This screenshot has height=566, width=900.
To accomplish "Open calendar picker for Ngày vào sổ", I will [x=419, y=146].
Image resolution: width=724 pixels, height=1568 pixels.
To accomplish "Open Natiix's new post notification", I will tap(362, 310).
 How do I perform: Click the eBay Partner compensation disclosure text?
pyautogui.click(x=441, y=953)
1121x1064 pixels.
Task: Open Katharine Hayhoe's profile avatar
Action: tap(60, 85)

---

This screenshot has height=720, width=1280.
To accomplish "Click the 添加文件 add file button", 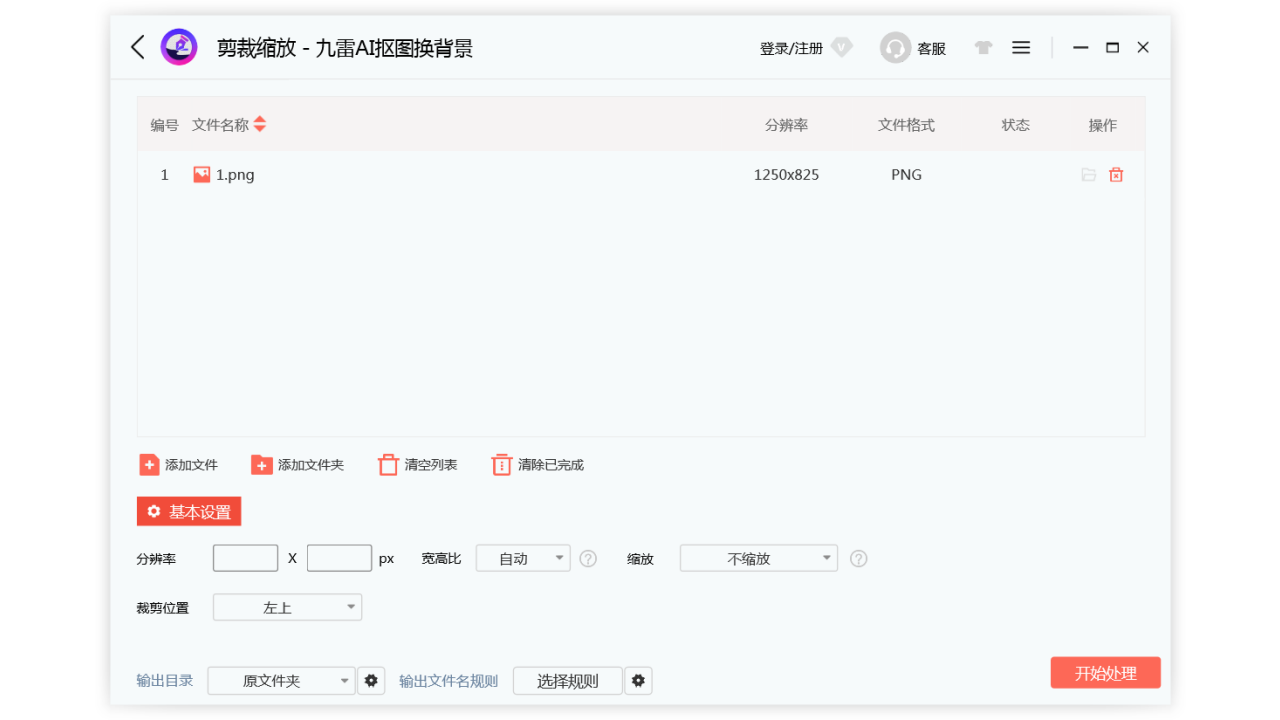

AIM OF THE EXERCISE →
Please transcribe the listing lines precisely, beginning at the line containing "Image resolution: width=724" and stopping after the line containing "Action: tap(60, 85)".

WORKED ANSWER →
Image resolution: width=724 pixels, height=1568 pixels.
To accomplish "Open Natiix's new post notification", I will tap(362, 310).
 How do I perform: Click the eBay Partner compensation disclosure text?
pyautogui.click(x=441, y=953)
1121x1064 pixels.
Task: Open Katharine Hayhoe's profile avatar
Action: tap(60, 85)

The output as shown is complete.